MR: Obviously we had to figure out in these multi-levels how to move product around with automation. One of our big step-ups was to go from our smaller facilities in Harrisonburg that didn’t have as much automation as we do in our large-scale facilities in Elkwood and now Anderson, where you’re literally moving flats of pots of plants around. So we borrowed heavily, as I disclosed, from the floriculture industry to do that. Installing all this automation there was, frankly, a little bit of “Will this work?” because we hadn’t done it before and the answer is “Absolutely, yes, it has” because now we’re doing it.

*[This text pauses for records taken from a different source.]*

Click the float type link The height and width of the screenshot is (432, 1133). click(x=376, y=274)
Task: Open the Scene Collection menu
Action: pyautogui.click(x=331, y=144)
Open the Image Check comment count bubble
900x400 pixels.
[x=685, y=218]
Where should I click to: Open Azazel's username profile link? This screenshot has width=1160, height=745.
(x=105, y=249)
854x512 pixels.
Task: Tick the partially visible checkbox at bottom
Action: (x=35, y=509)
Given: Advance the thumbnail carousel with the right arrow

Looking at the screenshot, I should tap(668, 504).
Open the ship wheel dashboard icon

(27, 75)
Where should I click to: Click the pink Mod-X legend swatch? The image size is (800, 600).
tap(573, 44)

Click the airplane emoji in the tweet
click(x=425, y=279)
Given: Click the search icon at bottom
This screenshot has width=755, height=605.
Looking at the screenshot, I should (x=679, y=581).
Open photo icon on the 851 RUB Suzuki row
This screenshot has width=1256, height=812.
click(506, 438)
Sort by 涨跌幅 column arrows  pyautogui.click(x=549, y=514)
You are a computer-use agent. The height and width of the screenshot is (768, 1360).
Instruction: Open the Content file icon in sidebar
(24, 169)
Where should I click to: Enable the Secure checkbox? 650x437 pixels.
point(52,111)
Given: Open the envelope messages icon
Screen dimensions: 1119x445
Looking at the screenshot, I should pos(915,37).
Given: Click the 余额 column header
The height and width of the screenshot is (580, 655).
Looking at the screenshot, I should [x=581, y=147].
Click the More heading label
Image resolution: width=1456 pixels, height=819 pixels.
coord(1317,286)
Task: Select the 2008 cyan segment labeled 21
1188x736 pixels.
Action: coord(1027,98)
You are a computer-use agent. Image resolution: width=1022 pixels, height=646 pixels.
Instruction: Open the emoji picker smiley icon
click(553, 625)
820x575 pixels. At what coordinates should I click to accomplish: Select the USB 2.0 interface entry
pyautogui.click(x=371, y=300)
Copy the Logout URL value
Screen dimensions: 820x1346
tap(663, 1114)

One of the issues, of course, is carbon dioxide, and the dirty secret as you know of the floriculture and the greenhouse industries is people tend to burn propane, for lots of reasons, including the carbon dioxide it gives off. What we have done—and it hasn’t gotten a lot of attention yet, surprisingly—we are now in our multi-level facilities taking the carbon dioxide offput from breweries and distilleries. Stuff that would normally get released into the atmosphere and releasing it inside our facilities. And that’s been a big deal and a big challenge and I’m really proud of where we are. That’s a huge advantage, and ultimately, it will put us on a path—and we’re not there yet—but will put us on a pathway to carbon neutrality.
JP: Where do you see CEA, in general, going over the next five years?
MR: I would say we are in the very early days. This is an industry that’s going to be here for a long time to come. And I liken it to the electric car industry … there were a lot of early attempts at electric cars that were interesting and groundbreaking, but ultimately not commercially viable. I think we are going to see the emergence of commercially viable indoor growing, CEA growing, across the next year or two. And, ultimately, that will mean consolidation. I’m optimistic, of course I am, about Soli because I know our financials, and there may be others out there who do the same. But it is going to be the people who can grow cost effectively and meet the market for what the market wants that are really going to win.